Pushing further along this edge, I wondered whether / how we can offer the same graciousness to the men who perpetrated violence on the women residents of Jubilee (not that I mean tot imply that all residents there are victims of domestic violence). Can we - ought we to - celebrate the future within every person (not just every woman)?

I find this to be an immensely challenging proposition. Philosophically, I cannot justify the drawing of lines of demarcation - this person is essentially good, that person is essentially evil. However, in practice, I do this all the time (I've noted several times before my personal challenges with seeing the essential goodness in George W. Bush, who, in my judgment, is one of the biggest perpetrators of violence - scaling back social programs, reducing protections for our environment, supporting capital punishment, war and [other forms of] torture - on the face of the planet). Who knows, maybe more obvious expressions of goodness lie in his future ...

As usual, I don't have any good answers ... just good questions ... or, at least, questions about goodness.

Blessed Unrest: Environmental and Social Justice for All … or Bust!

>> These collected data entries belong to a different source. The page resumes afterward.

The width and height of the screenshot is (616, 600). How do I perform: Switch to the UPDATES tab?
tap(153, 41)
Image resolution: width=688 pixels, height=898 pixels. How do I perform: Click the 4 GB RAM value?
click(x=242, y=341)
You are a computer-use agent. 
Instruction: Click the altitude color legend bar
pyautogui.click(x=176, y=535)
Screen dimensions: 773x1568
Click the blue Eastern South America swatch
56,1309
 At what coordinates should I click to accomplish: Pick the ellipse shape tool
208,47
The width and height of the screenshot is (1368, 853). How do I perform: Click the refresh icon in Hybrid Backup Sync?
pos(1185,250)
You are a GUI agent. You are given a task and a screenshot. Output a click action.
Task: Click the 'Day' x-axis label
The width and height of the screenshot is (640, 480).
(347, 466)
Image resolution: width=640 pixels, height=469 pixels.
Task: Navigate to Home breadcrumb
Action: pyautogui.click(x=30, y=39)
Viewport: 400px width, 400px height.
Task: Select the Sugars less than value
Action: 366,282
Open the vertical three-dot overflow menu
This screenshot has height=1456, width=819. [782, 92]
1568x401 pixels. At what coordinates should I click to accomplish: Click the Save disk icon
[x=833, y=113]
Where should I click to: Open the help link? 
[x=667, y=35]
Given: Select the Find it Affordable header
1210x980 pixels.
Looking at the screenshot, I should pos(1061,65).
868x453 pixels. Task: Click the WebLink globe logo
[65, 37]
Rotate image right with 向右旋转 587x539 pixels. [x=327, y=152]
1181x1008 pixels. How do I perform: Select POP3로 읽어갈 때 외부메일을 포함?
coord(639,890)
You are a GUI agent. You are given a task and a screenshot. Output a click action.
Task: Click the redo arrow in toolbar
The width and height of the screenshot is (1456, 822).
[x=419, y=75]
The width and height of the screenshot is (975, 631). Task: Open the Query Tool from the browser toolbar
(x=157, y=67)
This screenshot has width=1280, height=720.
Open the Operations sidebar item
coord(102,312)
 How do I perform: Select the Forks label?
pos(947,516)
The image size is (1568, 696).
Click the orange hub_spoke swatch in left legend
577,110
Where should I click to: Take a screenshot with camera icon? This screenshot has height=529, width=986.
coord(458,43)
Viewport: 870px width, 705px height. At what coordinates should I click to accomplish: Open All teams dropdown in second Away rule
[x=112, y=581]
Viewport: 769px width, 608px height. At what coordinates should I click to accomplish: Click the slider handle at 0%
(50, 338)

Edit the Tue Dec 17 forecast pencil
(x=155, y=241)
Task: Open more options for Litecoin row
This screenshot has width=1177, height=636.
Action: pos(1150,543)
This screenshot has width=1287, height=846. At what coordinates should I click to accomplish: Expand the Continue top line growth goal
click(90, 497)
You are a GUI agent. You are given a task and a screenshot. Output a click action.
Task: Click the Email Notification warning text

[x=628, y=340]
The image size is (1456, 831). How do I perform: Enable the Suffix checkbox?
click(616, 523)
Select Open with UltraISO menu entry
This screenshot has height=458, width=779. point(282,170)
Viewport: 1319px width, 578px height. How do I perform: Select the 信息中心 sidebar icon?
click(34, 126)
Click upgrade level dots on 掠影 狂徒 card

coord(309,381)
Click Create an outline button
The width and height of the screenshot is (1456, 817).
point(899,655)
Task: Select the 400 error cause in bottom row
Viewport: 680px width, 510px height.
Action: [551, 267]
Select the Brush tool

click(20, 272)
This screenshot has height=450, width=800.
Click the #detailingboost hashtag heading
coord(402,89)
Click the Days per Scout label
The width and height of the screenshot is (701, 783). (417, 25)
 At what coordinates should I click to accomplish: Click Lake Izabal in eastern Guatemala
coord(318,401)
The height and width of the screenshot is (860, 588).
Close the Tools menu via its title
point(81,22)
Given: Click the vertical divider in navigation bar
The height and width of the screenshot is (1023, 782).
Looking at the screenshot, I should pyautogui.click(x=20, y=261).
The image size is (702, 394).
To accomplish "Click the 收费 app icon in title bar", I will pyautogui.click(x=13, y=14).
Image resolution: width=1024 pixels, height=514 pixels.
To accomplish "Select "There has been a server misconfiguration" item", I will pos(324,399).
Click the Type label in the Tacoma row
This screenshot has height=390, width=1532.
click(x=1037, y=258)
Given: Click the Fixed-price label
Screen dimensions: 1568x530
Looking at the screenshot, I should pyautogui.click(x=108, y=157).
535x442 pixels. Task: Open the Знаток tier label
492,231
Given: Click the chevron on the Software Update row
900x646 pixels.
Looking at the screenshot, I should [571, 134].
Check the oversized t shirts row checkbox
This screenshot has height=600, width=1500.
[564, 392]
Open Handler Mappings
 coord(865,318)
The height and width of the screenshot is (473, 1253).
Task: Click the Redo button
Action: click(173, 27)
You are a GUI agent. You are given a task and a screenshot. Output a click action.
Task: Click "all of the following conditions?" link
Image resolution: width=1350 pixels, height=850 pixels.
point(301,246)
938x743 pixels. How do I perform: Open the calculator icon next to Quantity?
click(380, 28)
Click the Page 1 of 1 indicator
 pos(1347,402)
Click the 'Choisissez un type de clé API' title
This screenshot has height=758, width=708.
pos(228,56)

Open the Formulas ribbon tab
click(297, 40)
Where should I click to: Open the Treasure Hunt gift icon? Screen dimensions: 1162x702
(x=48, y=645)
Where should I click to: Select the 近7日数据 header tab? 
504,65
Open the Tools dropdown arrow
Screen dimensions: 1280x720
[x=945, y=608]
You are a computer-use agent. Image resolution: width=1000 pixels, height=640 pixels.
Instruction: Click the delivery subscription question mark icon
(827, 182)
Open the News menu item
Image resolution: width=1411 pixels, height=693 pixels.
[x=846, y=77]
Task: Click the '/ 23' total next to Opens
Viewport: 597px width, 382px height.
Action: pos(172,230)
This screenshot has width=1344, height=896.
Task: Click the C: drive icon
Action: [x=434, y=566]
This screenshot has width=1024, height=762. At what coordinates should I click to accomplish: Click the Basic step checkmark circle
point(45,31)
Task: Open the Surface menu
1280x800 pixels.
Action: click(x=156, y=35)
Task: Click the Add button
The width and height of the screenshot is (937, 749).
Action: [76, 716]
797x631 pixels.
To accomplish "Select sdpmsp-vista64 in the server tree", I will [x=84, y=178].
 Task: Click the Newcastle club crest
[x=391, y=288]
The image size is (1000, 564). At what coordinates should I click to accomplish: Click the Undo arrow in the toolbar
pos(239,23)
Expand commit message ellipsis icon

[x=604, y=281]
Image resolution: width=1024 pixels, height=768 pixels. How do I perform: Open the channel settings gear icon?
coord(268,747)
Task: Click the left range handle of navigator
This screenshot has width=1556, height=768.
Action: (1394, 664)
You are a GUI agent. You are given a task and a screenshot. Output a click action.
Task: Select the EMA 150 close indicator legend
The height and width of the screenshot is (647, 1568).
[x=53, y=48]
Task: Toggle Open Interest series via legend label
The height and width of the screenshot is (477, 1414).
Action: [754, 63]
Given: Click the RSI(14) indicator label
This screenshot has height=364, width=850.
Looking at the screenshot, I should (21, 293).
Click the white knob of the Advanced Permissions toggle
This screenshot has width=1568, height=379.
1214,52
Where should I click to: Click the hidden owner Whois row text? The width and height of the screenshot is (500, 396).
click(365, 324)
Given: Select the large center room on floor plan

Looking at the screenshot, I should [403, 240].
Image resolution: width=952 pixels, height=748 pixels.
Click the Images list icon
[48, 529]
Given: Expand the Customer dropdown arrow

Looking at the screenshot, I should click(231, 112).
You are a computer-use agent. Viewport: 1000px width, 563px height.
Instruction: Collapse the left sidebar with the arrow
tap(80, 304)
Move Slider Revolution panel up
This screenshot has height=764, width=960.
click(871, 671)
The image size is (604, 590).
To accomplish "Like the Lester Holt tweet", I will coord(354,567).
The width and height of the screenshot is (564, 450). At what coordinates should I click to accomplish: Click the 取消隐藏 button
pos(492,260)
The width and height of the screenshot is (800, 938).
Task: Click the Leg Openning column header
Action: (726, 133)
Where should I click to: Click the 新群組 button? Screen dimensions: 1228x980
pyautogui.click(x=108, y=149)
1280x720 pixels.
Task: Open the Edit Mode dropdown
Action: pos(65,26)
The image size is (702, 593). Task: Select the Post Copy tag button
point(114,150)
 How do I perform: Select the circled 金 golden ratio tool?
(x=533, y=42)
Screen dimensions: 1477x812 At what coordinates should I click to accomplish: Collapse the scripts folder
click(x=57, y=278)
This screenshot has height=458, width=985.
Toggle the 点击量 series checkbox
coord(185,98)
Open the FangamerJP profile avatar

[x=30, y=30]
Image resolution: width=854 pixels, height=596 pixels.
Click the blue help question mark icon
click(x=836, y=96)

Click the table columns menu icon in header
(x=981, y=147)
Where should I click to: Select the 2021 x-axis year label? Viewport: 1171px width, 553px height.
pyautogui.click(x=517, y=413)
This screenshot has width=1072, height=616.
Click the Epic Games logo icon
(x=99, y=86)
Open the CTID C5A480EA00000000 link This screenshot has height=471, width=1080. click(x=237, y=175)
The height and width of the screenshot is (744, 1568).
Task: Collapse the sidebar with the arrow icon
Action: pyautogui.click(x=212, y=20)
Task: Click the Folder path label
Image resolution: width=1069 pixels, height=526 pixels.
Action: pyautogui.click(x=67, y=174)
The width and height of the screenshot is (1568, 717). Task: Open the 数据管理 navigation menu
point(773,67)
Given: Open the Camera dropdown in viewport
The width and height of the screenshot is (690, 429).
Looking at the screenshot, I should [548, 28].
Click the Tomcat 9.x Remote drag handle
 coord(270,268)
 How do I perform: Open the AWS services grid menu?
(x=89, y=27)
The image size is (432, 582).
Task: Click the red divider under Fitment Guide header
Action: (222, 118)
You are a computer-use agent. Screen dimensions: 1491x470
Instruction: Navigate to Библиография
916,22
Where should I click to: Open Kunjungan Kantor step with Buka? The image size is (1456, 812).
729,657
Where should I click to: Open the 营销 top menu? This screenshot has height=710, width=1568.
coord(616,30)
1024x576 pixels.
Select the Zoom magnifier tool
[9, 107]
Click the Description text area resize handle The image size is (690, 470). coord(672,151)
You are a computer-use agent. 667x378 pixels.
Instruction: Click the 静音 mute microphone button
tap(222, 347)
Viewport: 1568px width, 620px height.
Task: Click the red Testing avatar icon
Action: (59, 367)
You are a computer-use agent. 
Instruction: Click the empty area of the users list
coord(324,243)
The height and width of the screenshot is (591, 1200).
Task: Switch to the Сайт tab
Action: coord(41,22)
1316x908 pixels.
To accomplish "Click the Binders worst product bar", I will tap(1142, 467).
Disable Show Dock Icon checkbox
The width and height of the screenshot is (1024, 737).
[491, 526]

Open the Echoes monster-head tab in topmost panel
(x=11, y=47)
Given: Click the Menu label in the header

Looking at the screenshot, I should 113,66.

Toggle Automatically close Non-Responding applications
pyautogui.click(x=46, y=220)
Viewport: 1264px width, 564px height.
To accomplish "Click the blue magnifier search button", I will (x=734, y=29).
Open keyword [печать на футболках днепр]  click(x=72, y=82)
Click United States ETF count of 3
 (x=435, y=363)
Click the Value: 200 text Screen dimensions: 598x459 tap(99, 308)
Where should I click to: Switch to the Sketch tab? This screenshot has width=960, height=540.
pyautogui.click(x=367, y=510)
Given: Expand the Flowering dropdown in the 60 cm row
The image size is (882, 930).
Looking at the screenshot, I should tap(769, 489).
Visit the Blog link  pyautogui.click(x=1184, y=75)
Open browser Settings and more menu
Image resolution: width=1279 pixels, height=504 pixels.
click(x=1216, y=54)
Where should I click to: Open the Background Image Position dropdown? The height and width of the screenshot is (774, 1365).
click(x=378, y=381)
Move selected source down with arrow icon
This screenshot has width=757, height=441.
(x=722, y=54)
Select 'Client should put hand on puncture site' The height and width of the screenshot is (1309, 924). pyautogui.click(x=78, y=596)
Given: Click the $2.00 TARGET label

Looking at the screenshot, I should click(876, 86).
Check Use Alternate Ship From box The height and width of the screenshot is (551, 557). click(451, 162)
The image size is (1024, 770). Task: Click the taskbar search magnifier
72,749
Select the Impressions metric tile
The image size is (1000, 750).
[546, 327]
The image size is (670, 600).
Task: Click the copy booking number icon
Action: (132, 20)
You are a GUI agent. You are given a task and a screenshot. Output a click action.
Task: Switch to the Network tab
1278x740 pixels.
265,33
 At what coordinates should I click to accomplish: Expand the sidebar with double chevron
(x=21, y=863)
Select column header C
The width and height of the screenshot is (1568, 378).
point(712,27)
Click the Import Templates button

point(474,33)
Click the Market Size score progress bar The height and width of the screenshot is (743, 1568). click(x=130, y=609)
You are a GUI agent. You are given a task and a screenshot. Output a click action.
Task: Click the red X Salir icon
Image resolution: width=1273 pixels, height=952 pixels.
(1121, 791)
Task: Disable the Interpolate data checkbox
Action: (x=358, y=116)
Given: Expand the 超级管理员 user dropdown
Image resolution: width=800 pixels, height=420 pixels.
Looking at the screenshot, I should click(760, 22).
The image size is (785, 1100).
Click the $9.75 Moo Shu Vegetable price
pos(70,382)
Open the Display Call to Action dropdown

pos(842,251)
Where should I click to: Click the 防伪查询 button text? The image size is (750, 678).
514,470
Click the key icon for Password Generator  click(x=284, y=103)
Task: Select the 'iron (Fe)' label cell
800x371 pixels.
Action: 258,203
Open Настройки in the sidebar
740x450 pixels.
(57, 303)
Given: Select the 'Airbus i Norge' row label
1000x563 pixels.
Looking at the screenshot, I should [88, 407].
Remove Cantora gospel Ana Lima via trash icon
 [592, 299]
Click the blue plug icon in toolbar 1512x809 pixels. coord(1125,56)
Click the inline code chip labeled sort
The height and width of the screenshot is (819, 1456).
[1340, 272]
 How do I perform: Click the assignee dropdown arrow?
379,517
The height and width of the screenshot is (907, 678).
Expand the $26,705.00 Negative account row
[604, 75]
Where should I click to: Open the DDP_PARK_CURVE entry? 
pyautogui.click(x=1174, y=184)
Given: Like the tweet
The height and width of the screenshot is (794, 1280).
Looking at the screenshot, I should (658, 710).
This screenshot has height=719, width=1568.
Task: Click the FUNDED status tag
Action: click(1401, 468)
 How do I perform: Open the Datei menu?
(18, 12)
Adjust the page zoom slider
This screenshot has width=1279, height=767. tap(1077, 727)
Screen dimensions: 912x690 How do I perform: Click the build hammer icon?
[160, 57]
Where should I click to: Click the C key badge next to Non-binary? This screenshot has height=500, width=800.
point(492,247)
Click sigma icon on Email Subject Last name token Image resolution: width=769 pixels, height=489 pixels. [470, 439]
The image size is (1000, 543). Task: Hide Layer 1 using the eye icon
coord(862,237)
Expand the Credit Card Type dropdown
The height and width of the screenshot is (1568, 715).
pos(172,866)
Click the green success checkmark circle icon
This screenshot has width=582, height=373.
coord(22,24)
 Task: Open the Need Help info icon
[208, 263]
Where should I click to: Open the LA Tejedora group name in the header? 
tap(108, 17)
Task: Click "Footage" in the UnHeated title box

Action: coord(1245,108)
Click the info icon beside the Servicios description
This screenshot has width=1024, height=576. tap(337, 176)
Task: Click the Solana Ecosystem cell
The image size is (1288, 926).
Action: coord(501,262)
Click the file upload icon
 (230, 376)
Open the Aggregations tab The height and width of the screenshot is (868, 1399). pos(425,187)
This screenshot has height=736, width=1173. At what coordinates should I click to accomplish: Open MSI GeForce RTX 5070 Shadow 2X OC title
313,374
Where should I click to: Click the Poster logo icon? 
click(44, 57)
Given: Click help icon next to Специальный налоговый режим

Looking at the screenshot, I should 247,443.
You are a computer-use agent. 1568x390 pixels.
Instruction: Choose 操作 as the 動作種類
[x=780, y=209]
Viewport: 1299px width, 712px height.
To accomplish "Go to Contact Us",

Blessed_unrest In his latest book (and video), environmentalist, entrepreneur, journalist, and author Paul Hawken achieves a remarkable balance between breadth and depth in arguing that in order to restore environmental and social balance on this earth, we must strive for both, or we will achieve neither. Noting that "we are nature", and thus however we treat the earth affects its people and however we treat one another affects the earth, Hawken presents a systems approach in which recognizing our interrelatedness, taking advantage of our interconnectedness, and acting with greater consciousness may allow us to save ourselves and our planet from the brink of disaster.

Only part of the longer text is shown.